The decree applies only to some parts of the country, most notably Sulu and Basilan provinces (Mindanao), which are strongholds of the Islamic extremist group Abu-Sayyaf.

Sources in Mindanao told AsiaNews that the law "is designed primarily to check the illegal arms trade, which has the island as one of its hubs." Adding the religious to the list is a way of inviting all those who operate in those areas to travel with caution. However, "it is a sign of insecurity that prevails in some areas of the country, where not even priests, who work for peace, are spared the violence of criminal groups."

For several years, the authorities have tried to get bishops and foreign missionaries working in Mindanao to accept armed escorts when they receive threats from extremist groups or criminals.

Religious have tended to turn down the offer because "Travelling with armed soldiers limits their testimony amid the people who face such dangers every day as a result of more than 40 years of war between the Filipino army and Islamic rebels," sources told AsiaNews, confirming what Filipino bishops said.

In recent years, several priests and religious have been murdered or abducted by criminal gangs or terrorist groups.

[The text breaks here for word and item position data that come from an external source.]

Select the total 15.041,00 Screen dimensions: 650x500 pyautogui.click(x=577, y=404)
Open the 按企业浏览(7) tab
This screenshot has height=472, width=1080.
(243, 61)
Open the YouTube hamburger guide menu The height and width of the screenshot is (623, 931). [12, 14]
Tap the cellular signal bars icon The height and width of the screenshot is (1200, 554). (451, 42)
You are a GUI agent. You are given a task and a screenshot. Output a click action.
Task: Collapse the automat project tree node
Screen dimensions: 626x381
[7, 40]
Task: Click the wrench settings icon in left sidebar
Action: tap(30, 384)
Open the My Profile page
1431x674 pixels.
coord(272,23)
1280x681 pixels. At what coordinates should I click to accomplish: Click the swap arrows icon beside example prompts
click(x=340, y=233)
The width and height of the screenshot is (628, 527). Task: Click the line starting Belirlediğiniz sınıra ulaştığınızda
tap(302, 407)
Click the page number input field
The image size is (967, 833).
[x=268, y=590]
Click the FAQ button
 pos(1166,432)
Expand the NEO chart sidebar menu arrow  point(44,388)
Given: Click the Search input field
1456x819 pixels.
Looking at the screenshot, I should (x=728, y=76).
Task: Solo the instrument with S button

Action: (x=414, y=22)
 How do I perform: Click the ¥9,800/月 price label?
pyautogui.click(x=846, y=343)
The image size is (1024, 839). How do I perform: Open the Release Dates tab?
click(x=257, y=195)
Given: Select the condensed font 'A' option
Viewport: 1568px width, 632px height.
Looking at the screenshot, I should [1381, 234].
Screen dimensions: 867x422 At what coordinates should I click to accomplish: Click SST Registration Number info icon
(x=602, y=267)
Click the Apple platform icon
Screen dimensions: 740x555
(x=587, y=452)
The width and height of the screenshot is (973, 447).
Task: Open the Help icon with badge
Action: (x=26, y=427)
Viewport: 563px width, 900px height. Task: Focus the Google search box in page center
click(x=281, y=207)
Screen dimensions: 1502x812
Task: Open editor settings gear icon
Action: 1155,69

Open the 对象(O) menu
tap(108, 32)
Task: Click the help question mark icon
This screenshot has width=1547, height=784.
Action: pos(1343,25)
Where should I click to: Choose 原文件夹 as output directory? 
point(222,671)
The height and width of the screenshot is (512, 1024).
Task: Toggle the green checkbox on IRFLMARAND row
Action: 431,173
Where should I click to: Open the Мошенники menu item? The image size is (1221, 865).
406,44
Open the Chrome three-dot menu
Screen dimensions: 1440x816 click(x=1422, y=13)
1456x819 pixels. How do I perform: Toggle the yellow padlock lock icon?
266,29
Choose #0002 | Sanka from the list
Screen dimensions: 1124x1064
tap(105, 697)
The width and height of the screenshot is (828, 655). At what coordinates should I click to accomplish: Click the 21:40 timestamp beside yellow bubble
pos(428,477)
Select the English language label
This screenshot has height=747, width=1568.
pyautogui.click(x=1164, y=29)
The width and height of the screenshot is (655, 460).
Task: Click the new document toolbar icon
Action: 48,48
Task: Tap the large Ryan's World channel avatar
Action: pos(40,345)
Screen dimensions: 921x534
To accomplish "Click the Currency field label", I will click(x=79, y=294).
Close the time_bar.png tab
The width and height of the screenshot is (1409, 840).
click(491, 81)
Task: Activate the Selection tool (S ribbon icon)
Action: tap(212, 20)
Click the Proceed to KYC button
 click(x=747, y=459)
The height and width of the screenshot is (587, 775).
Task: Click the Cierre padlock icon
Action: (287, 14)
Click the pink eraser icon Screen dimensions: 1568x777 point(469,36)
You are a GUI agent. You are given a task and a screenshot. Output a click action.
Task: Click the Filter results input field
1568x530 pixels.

The most recent case was that of Fr Fausto Tentorio, 59, a missionary with the Pontifical Institute for Foreign Missions (PIME) in Arakan Valley (Mindanao), who was gunned down on 17 October 2011.

He was the third PIME missionary murdered in the Philippines. The other martyrs were Fr Tullio Favalli killed in 1985 in the Diocese of Kidapawan, and Fr Salvatore Carzedda, who was involved in talks with Muslims, murdered in 1992 in Zamboanga. (S.C.)